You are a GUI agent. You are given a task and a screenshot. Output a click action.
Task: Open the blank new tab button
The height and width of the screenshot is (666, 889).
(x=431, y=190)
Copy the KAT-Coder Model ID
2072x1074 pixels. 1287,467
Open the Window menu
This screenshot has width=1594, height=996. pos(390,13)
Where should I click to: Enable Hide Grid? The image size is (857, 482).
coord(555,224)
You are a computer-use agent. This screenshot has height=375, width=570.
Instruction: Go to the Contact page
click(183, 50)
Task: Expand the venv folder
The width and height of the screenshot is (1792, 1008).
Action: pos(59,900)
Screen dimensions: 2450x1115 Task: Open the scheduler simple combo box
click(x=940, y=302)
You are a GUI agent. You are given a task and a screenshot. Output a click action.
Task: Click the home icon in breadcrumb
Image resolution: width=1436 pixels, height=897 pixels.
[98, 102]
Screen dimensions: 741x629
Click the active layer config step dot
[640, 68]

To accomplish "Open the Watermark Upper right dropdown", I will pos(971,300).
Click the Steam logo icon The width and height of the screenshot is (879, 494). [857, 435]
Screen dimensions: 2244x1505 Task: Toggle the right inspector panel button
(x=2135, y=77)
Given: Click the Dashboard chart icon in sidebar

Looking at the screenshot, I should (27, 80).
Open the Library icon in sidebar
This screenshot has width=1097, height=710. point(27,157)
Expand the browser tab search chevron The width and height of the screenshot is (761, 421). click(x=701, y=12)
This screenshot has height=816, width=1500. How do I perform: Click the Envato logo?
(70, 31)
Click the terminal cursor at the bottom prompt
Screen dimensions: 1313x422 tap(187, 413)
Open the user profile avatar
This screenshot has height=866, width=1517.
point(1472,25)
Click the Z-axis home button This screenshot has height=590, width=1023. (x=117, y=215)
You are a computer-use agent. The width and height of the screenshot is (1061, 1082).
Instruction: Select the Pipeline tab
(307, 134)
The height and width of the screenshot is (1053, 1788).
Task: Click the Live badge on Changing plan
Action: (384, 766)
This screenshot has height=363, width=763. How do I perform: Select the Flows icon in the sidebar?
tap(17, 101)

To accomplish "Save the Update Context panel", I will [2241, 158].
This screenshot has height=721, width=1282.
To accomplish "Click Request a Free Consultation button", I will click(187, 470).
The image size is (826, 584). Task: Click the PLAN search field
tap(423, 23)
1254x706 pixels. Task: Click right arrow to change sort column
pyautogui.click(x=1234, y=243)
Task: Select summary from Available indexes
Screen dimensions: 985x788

◇ ◇ ◇ ◇ ◇

◆ Problem description:
An exact retyping of the lines from the one with "Task: Click the home icon in breadcrumb" to the end of the material above, with both ends included and nothing added, is the required answer.

◆ Exercise result:
Task: Click the home icon in breadcrumb
Image resolution: width=1436 pixels, height=897 pixels.
[98, 102]
Screen dimensions: 741x629
Click the active layer config step dot
[640, 68]

To accomplish "Open the Watermark Upper right dropdown", I will pos(971,300).
Click the Steam logo icon The width and height of the screenshot is (879, 494). [857, 435]
Screen dimensions: 2244x1505 Task: Toggle the right inspector panel button
(x=2135, y=77)
Given: Click the Dashboard chart icon in sidebar

Looking at the screenshot, I should (27, 80).
Open the Library icon in sidebar
This screenshot has width=1097, height=710. point(27,157)
Expand the browser tab search chevron The width and height of the screenshot is (761, 421). click(x=701, y=12)
This screenshot has height=816, width=1500. How do I perform: Click the Envato logo?
(70, 31)
Click the terminal cursor at the bottom prompt
Screen dimensions: 1313x422 tap(187, 413)
Open the user profile avatar
This screenshot has height=866, width=1517.
point(1472,25)
Click the Z-axis home button This screenshot has height=590, width=1023. (x=117, y=215)
You are a computer-use agent. The width and height of the screenshot is (1061, 1082).
Instruction: Select the Pipeline tab
(307, 134)
The height and width of the screenshot is (1053, 1788).
Task: Click the Live badge on Changing plan
Action: (384, 766)
This screenshot has height=363, width=763. How do I perform: Select the Flows icon in the sidebar?
tap(17, 101)

To accomplish "Save the Update Context panel", I will [2241, 158].
This screenshot has height=721, width=1282.
To accomplish "Click Request a Free Consultation button", I will click(187, 470).
The image size is (826, 584). Task: Click the PLAN search field
tap(423, 23)
1254x706 pixels. Task: Click right arrow to change sort column
pyautogui.click(x=1234, y=243)
Task: Select summary from Available indexes
Screen dimensions: 985x788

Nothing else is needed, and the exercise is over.